Your instructions - Copy the data below verbatim, beginning at the line that contains "Task: Select Red from the color dropdown" and stopping after the line that contains "pos(442,179)".
_ _ _ _ _ _ _
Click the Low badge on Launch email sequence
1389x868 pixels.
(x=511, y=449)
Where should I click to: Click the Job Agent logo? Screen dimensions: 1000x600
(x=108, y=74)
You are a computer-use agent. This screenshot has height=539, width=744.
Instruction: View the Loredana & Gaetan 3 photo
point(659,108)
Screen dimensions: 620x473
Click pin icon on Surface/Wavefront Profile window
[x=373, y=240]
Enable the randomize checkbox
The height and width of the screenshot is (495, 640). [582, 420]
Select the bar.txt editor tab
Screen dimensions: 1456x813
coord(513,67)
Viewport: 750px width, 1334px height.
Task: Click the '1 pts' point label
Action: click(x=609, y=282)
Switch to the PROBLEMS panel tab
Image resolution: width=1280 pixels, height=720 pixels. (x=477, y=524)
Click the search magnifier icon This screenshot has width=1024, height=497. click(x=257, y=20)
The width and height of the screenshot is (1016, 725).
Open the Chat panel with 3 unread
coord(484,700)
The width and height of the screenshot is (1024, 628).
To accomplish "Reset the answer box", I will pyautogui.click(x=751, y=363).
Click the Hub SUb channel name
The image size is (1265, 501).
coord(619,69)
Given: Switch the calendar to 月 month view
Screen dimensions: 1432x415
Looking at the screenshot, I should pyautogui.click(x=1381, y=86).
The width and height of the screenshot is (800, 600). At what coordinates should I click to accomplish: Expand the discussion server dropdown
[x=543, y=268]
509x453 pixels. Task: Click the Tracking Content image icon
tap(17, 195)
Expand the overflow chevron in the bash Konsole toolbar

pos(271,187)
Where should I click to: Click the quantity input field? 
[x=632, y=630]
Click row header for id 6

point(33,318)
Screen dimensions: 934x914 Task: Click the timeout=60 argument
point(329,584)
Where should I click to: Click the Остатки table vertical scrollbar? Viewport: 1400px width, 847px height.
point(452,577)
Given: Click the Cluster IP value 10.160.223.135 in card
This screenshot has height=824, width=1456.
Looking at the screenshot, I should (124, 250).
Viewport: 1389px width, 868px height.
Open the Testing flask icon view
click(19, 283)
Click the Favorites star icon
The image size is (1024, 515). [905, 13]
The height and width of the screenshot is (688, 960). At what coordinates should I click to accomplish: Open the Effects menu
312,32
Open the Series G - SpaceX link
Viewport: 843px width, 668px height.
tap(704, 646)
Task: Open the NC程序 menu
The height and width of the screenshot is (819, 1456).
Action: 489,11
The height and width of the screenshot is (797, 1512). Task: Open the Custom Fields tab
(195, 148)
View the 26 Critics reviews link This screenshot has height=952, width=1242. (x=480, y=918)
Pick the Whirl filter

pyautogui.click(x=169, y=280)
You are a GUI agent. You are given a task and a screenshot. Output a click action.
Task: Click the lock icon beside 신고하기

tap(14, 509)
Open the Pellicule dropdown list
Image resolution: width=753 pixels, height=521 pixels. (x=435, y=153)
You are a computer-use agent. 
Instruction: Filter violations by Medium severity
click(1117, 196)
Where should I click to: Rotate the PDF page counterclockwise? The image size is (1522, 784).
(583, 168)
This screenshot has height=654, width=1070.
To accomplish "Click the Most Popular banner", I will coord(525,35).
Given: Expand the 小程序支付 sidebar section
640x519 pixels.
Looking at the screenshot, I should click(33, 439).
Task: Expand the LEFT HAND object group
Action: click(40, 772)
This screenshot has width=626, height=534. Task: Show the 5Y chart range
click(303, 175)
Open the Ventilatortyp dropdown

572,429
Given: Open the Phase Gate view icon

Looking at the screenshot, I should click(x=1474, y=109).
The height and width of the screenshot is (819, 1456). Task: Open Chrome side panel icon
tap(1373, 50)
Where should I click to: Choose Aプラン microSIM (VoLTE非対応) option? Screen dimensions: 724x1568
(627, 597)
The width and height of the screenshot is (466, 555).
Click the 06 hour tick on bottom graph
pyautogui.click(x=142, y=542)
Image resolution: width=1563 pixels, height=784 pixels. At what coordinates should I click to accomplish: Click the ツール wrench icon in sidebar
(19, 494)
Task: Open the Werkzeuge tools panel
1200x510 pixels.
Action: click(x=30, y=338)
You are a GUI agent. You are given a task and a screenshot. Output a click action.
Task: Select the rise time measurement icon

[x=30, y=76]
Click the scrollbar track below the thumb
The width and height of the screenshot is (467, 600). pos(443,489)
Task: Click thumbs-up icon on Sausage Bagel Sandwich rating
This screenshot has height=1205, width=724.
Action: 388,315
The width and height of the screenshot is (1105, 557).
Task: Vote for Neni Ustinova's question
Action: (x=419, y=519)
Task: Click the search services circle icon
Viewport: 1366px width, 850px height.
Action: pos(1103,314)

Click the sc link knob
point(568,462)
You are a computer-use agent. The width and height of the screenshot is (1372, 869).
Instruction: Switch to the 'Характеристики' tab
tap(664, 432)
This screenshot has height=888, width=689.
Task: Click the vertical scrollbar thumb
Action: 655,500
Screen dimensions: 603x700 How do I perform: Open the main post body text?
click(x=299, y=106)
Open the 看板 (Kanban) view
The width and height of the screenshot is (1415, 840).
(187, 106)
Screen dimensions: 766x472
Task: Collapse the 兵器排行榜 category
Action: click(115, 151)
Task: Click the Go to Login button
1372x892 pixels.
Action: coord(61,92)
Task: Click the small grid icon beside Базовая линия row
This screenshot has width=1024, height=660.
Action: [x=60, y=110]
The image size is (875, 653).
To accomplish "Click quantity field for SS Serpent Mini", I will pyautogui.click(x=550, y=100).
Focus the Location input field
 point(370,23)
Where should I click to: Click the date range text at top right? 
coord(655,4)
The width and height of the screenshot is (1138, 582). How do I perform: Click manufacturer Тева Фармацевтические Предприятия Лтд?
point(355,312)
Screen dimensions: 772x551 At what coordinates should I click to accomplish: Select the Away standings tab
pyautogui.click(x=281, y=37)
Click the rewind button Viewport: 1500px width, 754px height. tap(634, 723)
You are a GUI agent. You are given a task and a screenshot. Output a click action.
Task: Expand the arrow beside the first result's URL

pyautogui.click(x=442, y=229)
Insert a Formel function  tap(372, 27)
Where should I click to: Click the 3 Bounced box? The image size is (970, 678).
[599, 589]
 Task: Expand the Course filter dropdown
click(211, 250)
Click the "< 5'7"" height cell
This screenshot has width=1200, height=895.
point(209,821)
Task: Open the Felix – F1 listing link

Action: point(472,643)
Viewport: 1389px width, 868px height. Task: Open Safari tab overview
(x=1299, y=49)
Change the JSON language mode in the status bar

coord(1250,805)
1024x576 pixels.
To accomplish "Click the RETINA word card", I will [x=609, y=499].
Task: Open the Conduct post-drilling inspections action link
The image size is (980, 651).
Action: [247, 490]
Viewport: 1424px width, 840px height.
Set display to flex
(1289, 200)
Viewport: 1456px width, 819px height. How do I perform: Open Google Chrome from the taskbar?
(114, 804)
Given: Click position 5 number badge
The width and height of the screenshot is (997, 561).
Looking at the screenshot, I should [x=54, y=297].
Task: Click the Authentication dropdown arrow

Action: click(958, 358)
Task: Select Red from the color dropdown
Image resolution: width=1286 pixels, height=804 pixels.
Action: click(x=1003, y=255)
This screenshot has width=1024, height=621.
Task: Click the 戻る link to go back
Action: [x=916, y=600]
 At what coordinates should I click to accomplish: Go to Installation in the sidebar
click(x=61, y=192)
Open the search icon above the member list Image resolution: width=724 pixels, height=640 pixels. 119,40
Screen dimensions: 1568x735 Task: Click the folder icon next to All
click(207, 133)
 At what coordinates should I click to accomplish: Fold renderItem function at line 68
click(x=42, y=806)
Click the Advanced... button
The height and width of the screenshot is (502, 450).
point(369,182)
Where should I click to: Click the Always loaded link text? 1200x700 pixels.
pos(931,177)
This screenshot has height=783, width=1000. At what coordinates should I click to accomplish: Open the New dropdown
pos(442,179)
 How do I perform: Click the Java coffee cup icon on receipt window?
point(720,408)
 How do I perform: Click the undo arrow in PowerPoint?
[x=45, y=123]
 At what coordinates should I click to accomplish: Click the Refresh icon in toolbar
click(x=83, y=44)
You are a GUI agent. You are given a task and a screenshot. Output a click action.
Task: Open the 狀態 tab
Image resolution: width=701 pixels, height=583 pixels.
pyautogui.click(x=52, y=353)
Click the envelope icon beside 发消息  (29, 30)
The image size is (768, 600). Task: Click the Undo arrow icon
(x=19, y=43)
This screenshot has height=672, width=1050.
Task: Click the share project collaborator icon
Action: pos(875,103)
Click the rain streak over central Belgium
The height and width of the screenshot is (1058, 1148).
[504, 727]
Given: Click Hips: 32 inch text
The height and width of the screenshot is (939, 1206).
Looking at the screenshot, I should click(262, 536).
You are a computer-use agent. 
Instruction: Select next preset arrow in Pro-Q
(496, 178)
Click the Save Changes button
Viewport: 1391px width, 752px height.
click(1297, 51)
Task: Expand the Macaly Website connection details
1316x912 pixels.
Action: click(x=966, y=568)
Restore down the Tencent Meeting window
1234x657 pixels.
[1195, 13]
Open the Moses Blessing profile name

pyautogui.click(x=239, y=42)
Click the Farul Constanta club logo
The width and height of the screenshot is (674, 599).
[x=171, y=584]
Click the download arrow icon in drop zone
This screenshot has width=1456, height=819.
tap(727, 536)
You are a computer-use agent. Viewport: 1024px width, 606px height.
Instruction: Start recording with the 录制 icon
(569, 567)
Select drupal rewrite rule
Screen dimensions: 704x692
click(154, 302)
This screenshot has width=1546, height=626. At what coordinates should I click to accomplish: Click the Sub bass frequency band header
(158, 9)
_ _ _ _ _ _ _
Task result -
Task: Select Red from the color dropdown
Image resolution: width=1286 pixels, height=804 pixels.
Action: click(x=1003, y=255)
This screenshot has width=1024, height=621.
Task: Click the 戻る link to go back
Action: [x=916, y=600]
 At what coordinates should I click to accomplish: Go to Installation in the sidebar
click(x=61, y=192)
Open the search icon above the member list Image resolution: width=724 pixels, height=640 pixels. 119,40
Screen dimensions: 1568x735 Task: Click the folder icon next to All
click(207, 133)
 At what coordinates should I click to accomplish: Fold renderItem function at line 68
click(x=42, y=806)
Click the Advanced... button
The height and width of the screenshot is (502, 450).
point(369,182)
Where should I click to: Click the Always loaded link text? 1200x700 pixels.
pos(931,177)
This screenshot has height=783, width=1000. At what coordinates should I click to accomplish: Open the New dropdown
pos(442,179)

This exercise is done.